The Mother is gone.

Silque did not witness Her passing. This news comes from royal lips and passes from mouth to mouth. There are many who cannot find it in themselves to believe it. Some have even declared it blasphemous to think that the Mother has left humanity to its own devices. But Silque knows that it is true. She had seen the Father succumb under the weight of a single shining blade. Mila would have never let Her brother go on without Her.

For the second time in her life, Silque is orphaned.

It has been ten years since her first mother abandoned her at the priory on Novis Island. Silque can still remember scrubbing a doily she had been tasked with washing so hard that she tore it nearly in two. Can still remember worrying the threads on her new robes as she looked out to sea from an outcropping near the pier. Silque can still remember the sound of her slapping Nomah's hand away from her shoulder. The elderly priest had found her sobbing into her knees among the empty pews. At that late hour, the moon alone provided light. Nomah had been a half-moon himself. Only one side of his face had been visible to her then. There had been enough sympathy in that one-half to make her blood boil.

The Father had taught His children to reject sympathy. One could empathize with their equals. But those who accepted pity were valueless.

She had been slow to adopt the Mother as her own. It meant letting old hopes die so that new ones could be born. Silque had hoped it meant letting her old self die so that she could be reborn too.

Until now, Silque believed she had.

There is a trail through her life made by all the little pieces chipped off from her being. It leads all the way back to those days when hearing the hymns of the Mother made her want to smash Her statue to smithereens. Leads back even further still. So much of the old her had not died. These fragments had simply gotten stuck. In some way, Silque had always known this. But she had hoped that the Mother would guide her from the past to the present. Hoped that the Mother would guide her for all her life.

Silque had hoped that the Mother would not make her an orphan again.

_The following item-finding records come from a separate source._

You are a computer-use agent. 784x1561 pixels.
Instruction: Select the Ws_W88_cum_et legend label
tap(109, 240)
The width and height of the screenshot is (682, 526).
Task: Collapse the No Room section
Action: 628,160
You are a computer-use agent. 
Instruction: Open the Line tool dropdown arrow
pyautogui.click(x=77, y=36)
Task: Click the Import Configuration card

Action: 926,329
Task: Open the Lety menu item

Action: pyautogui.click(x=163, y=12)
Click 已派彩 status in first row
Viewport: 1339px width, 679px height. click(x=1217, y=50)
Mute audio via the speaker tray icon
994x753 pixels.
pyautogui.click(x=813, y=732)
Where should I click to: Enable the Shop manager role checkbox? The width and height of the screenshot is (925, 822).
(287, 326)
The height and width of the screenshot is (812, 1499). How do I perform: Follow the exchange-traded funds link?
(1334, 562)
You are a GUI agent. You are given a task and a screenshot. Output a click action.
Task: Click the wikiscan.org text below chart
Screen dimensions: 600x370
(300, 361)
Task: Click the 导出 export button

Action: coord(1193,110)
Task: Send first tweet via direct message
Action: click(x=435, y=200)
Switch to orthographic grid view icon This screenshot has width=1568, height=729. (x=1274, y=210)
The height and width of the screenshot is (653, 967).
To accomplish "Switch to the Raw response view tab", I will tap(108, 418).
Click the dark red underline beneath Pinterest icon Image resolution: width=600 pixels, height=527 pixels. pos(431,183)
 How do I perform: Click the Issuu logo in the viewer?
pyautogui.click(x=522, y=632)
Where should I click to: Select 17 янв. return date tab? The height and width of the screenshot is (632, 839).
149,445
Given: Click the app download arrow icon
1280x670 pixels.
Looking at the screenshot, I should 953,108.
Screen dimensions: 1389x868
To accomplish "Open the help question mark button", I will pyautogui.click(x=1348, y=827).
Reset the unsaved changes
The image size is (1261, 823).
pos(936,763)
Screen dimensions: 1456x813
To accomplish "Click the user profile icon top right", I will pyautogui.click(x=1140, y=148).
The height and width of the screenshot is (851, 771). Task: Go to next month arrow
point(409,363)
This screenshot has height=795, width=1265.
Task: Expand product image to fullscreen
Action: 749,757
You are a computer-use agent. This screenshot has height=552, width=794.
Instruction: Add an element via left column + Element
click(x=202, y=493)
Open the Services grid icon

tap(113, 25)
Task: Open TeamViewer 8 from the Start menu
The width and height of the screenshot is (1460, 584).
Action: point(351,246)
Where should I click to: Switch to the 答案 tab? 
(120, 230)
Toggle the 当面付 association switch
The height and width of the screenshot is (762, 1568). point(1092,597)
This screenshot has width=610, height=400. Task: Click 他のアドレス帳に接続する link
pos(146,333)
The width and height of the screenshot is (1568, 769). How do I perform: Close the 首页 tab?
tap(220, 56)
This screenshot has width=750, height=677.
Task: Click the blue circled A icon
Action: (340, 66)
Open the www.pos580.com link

A part of Silque wishes she had died in that final battle against Duma. She would have gladly given her life in service to the Mother. It was how Silque expected she would die. Never had she wanted to be a child who outlived her parent.

This shard of her being grows tinier every day.

There is no Mother and no Father any longer. There is no one to whom she can pray. Silque's clothing is antiquated. It is something like a toddler's smock. So she dyes her white robes to match the colours of the One Kingdom of Valentia. Dying her robes feels something like peeling back bandages from a caked wound: it is a step forward.

Silque wanders through what was once Rigel. She stares up at the stars at night and feels the absence of divinity in her bones. The people of this land must feel it too. Duma had commanded that they end each day a little stronger than the one prior. He had set His children against each other to battle for His love. Silque can recognize the futility of that now. Knows that love cannot be seized. Only given. But Duma had passed without bidding His children farewell. His final words are delivered by those same royal lips. So Silque cannot blame the once-Rigelian people for their disbelief. Cannot blame them for their anger.

They have all been orphaned. Just as Silque had been before and has been now. But while the faiths of the Father and the Mother have all but evaporated, there is still faith to be found in humanity.

Silque decides to have faith in herself too.